Texto fornecido:
Tocado com um sentimento repentino de compaixão consegui equilibrar o emocional o suficiente para me lembrar de Madre Teresa de Calcutá, quando dizia ao abordar os pobres nas ruas sujas de Calcutá: “Todos somos irmãos e iguais”.
Reuni o meu potencial com um certo aperto no peito e fiz uma prece: 
Pi-Nath
Oh! Senhor! Deste-me tantos tesouros!
Retira de mim o aconchego de um lar sereno e, passa-o para esta criatura desamparada.
Retira de mim o alimento que sacia a minha fome e sede e, passa-os a este teu filho esquecido.
Retira de mim as vestimentas que me cobre e me conforta dia e noite e, passa-as a este desprotegido.
Retira de mim a fé e a esperança que me inundam o tempo todo e, passa-as a este descrente.
Retira de mim a sanidade que me faz equilibrado, responsável e compassivo e, passa-a a este desajustado.
Se retirardes de mim, tudo o que me concedestes e me deixares apenas com uma pequena fagulha de sanidade, onde a ti eu possa dirigir-me quando o perigo me encontrar, eu terei percebido, Oh Senhor, que não terei perdido nada.

Linhas de dados:
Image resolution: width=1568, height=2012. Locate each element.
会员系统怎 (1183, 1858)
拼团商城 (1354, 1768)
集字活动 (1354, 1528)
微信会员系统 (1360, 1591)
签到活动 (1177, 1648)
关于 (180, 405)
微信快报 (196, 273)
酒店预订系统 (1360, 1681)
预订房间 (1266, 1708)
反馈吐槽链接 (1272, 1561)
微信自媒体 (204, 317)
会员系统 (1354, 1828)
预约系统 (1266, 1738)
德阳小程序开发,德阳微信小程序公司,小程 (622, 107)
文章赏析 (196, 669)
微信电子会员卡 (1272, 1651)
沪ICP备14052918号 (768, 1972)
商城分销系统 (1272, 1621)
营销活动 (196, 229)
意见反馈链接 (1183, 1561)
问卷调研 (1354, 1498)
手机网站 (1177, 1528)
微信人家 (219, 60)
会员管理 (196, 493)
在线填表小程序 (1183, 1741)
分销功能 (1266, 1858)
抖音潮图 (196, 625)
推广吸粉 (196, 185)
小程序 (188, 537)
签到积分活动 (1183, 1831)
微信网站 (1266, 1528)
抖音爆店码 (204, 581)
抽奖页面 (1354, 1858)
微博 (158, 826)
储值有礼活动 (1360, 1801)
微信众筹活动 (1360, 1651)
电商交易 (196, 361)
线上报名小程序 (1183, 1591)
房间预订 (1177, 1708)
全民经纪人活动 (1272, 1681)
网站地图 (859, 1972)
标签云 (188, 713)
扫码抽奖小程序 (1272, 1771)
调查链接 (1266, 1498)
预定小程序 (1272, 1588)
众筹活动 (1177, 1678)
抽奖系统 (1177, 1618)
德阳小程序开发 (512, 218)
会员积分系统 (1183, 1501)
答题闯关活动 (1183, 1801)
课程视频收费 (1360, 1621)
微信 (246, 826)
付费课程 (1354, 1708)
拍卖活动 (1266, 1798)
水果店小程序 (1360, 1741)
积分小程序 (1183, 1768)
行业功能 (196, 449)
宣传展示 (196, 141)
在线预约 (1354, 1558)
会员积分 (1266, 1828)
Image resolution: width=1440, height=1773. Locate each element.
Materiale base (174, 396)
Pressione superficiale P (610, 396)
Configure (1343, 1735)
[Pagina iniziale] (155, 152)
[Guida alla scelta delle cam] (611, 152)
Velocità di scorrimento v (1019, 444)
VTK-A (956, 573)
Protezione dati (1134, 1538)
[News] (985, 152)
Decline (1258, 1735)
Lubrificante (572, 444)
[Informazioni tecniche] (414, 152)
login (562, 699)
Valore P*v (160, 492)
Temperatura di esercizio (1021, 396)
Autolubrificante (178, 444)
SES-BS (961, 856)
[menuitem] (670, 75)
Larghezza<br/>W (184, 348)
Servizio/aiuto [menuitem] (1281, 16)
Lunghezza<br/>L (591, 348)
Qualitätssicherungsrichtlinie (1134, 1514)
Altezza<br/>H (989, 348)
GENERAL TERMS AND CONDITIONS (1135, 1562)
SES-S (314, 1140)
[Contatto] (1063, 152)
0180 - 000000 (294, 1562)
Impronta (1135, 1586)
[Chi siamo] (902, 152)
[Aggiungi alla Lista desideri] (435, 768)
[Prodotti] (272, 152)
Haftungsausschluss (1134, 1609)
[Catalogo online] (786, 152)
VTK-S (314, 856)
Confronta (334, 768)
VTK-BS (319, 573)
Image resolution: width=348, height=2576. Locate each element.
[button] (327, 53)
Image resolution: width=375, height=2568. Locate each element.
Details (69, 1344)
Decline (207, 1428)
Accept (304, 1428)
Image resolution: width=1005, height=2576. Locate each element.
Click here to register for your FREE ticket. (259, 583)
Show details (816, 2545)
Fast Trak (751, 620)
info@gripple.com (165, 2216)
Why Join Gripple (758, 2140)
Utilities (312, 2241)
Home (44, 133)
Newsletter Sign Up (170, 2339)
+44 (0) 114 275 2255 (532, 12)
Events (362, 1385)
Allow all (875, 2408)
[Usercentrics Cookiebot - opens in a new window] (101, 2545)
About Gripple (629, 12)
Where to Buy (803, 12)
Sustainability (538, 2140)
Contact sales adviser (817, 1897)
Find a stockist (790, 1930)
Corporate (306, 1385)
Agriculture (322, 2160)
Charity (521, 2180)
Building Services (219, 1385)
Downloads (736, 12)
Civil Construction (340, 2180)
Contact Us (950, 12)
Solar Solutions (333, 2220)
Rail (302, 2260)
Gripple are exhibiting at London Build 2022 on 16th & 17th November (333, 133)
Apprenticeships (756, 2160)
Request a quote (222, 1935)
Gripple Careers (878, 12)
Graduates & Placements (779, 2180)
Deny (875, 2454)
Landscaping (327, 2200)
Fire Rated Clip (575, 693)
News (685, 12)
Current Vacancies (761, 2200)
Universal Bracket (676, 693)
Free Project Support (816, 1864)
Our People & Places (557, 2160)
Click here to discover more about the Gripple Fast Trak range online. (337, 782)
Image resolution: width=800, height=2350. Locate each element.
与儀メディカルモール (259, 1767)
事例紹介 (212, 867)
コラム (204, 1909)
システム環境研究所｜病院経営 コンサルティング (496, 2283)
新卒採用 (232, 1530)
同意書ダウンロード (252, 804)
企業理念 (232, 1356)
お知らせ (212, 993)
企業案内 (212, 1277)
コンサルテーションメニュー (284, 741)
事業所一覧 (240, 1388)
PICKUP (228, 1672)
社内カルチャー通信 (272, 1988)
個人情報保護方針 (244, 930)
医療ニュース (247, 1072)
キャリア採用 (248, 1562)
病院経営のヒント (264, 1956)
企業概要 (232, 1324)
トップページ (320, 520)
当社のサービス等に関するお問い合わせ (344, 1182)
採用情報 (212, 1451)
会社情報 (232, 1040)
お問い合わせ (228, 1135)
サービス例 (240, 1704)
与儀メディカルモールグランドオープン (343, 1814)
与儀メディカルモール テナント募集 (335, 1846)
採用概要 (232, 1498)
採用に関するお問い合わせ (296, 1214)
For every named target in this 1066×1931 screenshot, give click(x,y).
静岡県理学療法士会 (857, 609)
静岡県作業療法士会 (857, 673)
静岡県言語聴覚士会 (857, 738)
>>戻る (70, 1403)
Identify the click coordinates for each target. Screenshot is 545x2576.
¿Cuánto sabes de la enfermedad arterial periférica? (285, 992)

Exercícios:
**a)** No texto sobre a prece, de quem a pessoa que narra se lembra, e que frase essa pessoa dizia?
**b)** Escreva a continuação do texto sobre a prece, começando logo depois da última frase.
As linhas de dados são um material à parte do texto.

Respostas por tarefa:
**a)** De Madre Teresa de Calcutá, que dizia: “Todos somos irmãos e iguais”.

**b)**
Nesta hora, a ovelha desgarrada já tinha partido. Estava longe, alimentada e, certamente mais confortada. Mas perdida sem destino no deserto da sua insanidade. Fiquei com a incumbência de recolher a bandeja descartável e o resto do lixo espalhado na calçada. 
Voltei para o meu lar com os olhos ungidos e, lá chegando, percebi que as minhas necessidades familiar daquela noite não foram atendidas. Fui escolhido naquela noite para cumprir uma outra necessidade bem mais urgente.
Este é o anjo que não esteve no deserto. Esteve aqui na cidade. Sendo ao mesmo tempo, o Anjo e o Oasis. Senti-me privilegiado e honrado.